The question of artificial intelligence (AI) concerns me as a doctor and a fiction writer. Not only because she promises to take my place in these two careers that I love!
I welcome the recent proposal by AI luminaries to ban its development1, time for humanity to realize what is happening, think about it and act accordingly. Although Manu’s text cites some of the dangers that await us (a tsunami of misinformation, replacing all professional activity, the loss of control of our civilization), it presents them as endpoints without talking about how they will be achieved.
One of these mechanisms seems to me predictable and disastrous: the eradication of truth.
My work as a doctor imposes on me an empirical relationship to reality: cancer is real when seen under a microscope, Covid-19 is real when the test reveals the virus.
As Michel Foucault has shown, the power of medicine is that it determines only what it sees.

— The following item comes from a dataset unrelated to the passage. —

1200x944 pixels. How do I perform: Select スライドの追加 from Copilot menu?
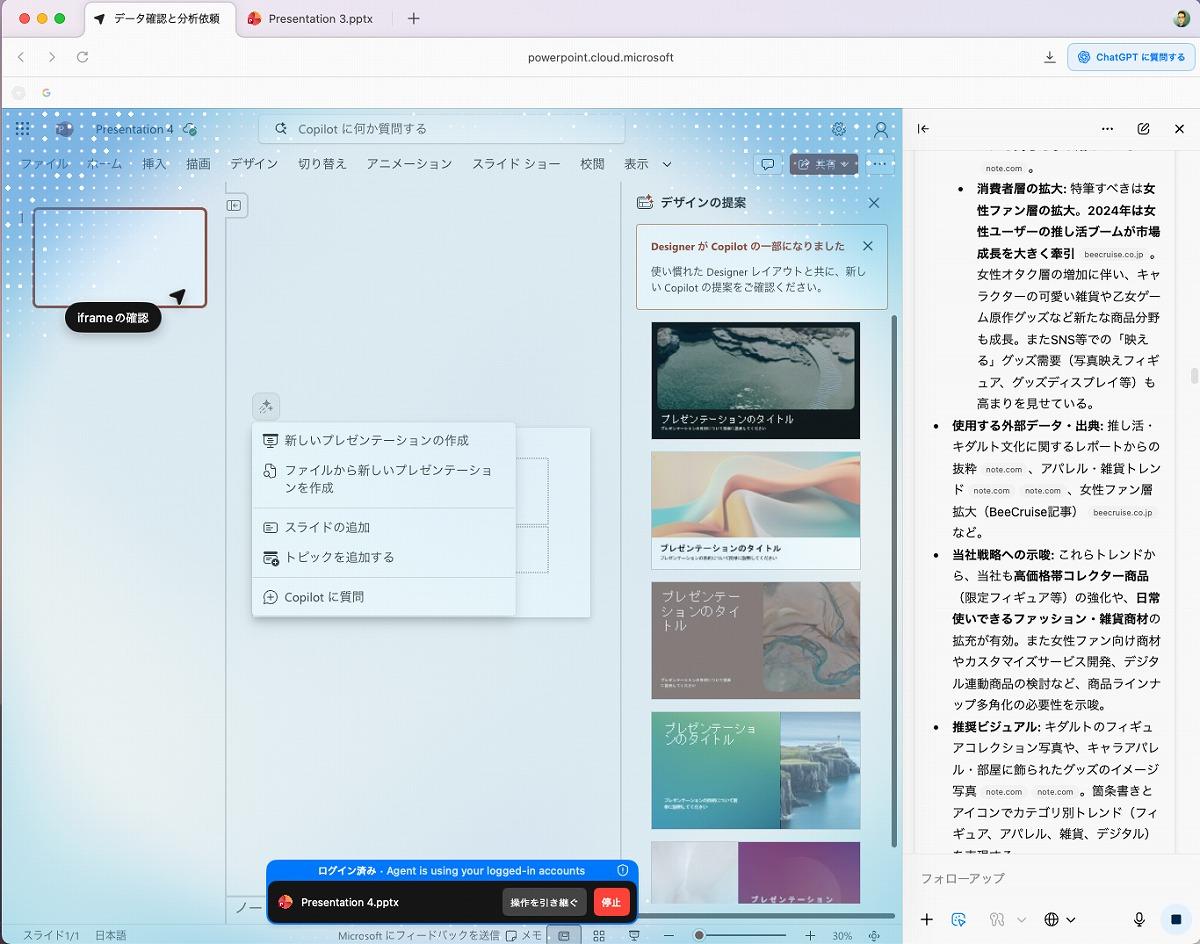327,527
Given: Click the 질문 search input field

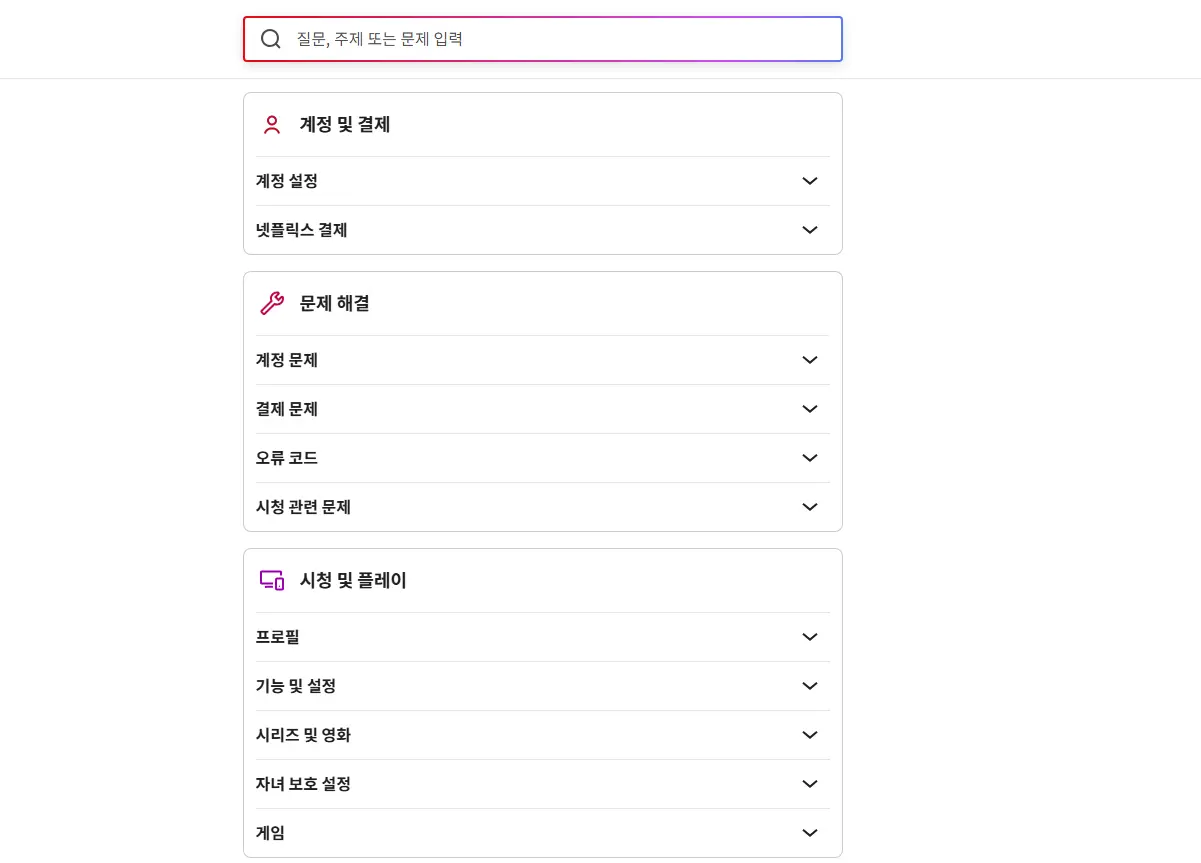Looking at the screenshot, I should (560, 39).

In my work as a fiction writer, truth is not empirical. In my books, I try to create worlds that are real enough and a little fake. These worlds aim to clarify the meaning of the reality in which the reader finds them, or to reveal an area hitherto overlooked. The literary concept of truth is ambiguous. It appeals to atmosphere and emotions. He has never thought about what love is like the ancient philosophers true ? This dimension of truth is deeply cultural, and it colors all knowledge that purports to be empirical, including medicine. In fact, true depression, in 2023, is consistent with the criteria proposed by the US Manual of Mental Disorders (DSM). It is, by almost everyone’s consent, at least as simple.
Empirical reality and cultural reality
From XVIIe century in the West, the invention of measuring instruments expanded the range of human perception. Galileo’s story has become a myth, a classic example of empirically constituted timeless knowledge that resists acceptance as fact by the culture of a particular time and place. This tension between empirical truth and cultural truth seems to me essential when determining what is currently true.
I am neither a philosopher nor a historian. I’m afraid I’ve suggested a simplistic premise.
In the case of AI, this seems incontrovertible to me: it will soon be able to make propositions that are beyond empirical reality and beyond cultural reality. Let’s say beyond truth and lies!
In all fields, an oracle overflows with understanding, generating surprising and highly useful ideas that have nothing to do with human senses. Unable to be considered true or false, these ideas can have a profound impact on human life. Technological innovation is no longer based on science as we know it, it is taught and learned. Ideas no longer come from reason.
What is at stake is the possibility for humans to relate to their world governed by thought.
To limit the damage, I go a step further than the authors and editors of Manu and propose that the means of artificial intelligence become the common property of all humanity. We have a personal monopoly of the production of ideas and thoughts.